JsonFilter
JSON (i.e. JavaScript Object Notation) is a human-readable data format for describing objects, originally derived from JavaScript (see RFC 4627 for a detailed description). The JsonFilter checks if the requests containing JSON have a correct syntax and optionally, if they obey various constraints (e.g. maximal nesting depth of the elements).
ch::nevis::isiweb4::filter::validation::JsonFilter
libInputValidationFilter.so.1
Configuration
BlockOnError
Type: Enum:
on
,off
,log
Usage Constraint: optional, conditions are allowed
Supported pragams:
break
Default:
on
Syntax:
on|off|log
This parameter defines a list of conditions. The conditions determine for which requests the system must perform a JSON validation. Furthermore, the parameter specifies what to do if the request does not contain valid JSON data.
Sample:
Condition:HEADER:Content-Type:application/json
on
offThe above sample makes sure that all requests with
Content-Type
header =application/json
contain valid JSON data (as per the configured condition). The system will only process these valid requests (on
). All requests with another content type will be let through unvalidated (off
). In case a request is blocked, the system answers with a response containing the status code set in theStatusCode
parameter (see below), for example,403 Access forbidden
.
StatusCode
- Type: Integer
- Usage Constraint: optional, min:
1
, max:999
- Default:
403
- Defines which HTTP status code should be sent back to the client, in case the request is blocked.
MaxElementNumber
Type: Integer
Usage Constraint: optional
Defines the maximum number of elements that the JSON structure may contain.

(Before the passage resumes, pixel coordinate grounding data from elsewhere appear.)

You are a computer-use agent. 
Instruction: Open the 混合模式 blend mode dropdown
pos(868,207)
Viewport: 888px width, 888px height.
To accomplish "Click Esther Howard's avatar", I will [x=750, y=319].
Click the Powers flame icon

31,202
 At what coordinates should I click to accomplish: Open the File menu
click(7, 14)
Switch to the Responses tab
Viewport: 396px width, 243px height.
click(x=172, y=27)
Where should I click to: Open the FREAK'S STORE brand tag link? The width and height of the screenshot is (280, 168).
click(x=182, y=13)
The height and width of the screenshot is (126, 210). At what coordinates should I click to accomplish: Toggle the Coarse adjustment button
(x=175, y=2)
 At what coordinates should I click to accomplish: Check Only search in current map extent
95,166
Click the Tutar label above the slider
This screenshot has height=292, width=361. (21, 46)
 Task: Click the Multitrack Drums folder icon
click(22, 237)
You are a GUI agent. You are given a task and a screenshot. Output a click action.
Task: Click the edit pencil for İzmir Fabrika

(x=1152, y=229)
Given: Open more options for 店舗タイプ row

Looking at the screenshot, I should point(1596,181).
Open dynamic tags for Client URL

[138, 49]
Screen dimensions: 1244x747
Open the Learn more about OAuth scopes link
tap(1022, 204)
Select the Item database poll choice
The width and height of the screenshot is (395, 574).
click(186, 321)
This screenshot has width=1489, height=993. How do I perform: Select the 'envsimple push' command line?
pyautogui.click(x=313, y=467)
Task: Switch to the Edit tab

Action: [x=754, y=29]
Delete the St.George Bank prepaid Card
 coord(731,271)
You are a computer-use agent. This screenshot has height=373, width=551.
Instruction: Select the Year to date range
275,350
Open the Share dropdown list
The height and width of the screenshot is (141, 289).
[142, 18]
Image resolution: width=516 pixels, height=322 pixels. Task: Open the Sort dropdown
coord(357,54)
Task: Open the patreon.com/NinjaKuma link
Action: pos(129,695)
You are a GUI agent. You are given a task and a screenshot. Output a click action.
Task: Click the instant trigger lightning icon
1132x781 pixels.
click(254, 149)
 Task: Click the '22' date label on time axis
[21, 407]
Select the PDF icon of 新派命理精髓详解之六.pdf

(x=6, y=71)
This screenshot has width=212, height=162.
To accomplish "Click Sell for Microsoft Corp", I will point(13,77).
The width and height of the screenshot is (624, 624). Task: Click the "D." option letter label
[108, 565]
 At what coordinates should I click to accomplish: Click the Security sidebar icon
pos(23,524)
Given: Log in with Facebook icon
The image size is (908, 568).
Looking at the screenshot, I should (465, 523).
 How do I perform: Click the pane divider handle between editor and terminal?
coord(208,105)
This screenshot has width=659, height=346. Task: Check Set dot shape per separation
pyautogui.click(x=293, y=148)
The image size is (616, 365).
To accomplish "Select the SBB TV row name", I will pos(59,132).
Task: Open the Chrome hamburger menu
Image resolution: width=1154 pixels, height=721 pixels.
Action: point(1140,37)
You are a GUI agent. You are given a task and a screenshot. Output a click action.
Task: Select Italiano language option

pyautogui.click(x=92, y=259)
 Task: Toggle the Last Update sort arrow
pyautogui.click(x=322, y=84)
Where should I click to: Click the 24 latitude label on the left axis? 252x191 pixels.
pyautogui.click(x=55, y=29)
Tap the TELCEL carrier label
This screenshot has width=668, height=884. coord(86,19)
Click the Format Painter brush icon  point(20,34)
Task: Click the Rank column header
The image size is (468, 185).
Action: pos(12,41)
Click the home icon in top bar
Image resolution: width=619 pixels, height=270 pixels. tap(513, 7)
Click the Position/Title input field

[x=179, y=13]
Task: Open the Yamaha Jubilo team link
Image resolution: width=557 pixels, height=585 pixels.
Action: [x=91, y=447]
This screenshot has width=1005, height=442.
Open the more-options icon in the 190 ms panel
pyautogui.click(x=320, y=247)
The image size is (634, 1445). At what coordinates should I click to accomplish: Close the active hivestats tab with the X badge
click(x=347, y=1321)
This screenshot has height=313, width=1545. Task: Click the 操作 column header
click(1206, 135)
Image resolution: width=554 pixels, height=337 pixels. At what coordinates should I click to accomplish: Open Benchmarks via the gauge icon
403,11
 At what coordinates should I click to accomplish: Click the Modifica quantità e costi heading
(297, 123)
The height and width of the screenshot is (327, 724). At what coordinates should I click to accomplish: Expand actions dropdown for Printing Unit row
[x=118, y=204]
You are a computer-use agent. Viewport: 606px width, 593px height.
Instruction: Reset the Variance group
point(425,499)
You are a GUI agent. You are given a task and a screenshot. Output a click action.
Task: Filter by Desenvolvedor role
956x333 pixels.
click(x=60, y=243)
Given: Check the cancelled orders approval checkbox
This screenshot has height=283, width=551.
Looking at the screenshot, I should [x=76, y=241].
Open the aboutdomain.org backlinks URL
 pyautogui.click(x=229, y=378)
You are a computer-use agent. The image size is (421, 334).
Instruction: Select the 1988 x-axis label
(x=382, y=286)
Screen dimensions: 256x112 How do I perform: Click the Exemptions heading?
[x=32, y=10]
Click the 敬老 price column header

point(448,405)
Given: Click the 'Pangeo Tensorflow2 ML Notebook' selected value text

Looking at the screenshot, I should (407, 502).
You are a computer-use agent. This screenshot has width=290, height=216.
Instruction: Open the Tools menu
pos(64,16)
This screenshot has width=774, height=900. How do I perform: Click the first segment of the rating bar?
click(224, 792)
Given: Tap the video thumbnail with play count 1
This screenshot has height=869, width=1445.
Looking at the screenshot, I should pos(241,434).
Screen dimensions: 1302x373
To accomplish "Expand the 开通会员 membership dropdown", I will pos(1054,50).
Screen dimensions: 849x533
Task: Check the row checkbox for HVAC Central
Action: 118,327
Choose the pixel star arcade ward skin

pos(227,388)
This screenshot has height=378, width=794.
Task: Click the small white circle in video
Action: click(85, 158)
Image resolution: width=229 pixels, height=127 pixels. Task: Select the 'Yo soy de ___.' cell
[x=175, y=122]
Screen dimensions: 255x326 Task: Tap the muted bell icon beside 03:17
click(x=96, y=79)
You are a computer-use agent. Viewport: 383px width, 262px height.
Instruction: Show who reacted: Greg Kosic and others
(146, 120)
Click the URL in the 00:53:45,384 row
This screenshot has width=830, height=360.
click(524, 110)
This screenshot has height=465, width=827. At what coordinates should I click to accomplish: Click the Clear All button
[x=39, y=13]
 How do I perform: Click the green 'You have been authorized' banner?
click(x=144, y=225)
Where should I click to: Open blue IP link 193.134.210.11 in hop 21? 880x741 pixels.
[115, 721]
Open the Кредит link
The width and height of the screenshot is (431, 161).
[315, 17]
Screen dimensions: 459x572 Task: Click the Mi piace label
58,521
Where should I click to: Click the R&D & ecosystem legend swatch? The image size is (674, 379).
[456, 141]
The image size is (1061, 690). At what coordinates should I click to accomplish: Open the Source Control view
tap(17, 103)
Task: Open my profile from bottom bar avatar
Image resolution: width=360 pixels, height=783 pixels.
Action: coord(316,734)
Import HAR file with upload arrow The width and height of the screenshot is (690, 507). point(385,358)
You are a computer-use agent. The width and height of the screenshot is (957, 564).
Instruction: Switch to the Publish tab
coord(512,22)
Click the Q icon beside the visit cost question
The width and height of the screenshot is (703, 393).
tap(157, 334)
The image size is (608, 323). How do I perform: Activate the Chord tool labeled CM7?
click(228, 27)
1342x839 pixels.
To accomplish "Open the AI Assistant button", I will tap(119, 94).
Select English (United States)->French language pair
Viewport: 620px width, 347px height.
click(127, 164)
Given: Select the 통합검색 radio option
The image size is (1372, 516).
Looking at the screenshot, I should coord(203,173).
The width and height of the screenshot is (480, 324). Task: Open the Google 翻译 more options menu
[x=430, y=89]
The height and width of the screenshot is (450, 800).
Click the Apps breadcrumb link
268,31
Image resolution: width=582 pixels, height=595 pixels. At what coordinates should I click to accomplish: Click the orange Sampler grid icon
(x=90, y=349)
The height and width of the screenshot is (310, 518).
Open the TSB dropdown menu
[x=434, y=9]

noteA parent element with a nested child counts as two elements.
MaxElementSize
- Type: Integer
- Usage Constraint: optional
- The maximum number of characters that any element value may contain.
MaxNestingDepth
- Type: Integer
- Usage Constraint: optional
- The maximal depth in which JSON objects may be nested. If you set the value of
MaxNestingDepth
to more than1000
, it may cause the proxy to crash because of running out of memory.
ValidationSchemaPath
- Type: String
- Usage Constraint: optional
- Path where the validation schema is located. No schema validation is performed if the path is not defined.
WhitelistRegexps
- Type: String array
- Usage Constraint: optional
- Default:
([\x00-\x33\x35-\x5B\x5D-\xFFFF]|(\\[\\\"/bfnrt])|(\\u[0-9a-fA-F]{4}))*
- List of regular expressions which all keys and values of the JSON should match (including numbers and literals like true, false, null). A default regular expression is provided for matching all valid JSON keys and values.
Example
Here is an example of a JSON schema which could be stored in the file referred by the ValidationSchemaPath parameter:
{
"description": "Display Object",
"type": "object",
"properties": {
"name": {
"type": "string"
},
"format": {
"type": "object",
"additionalProperties": false,
"properties": {
"width": {
"type": "integer"
},
"height": {
"type": "integer"
},
"interface": {
"type": "string",
"pattern": "^\[a-z\]+$"
},
"frame rates": {
"type": "integer",
"enum": [
50,
60,
72
]
}
}
}
}
}
And a corresponding JSON message could look like this:
{
"name": "primary display",
"format": {
"width": 1024,
"height": 768,
"interface": "vga",
"frame rates": 50
}
}
For a sample filter configuration, check the JSONFilter.example file in the examples directory.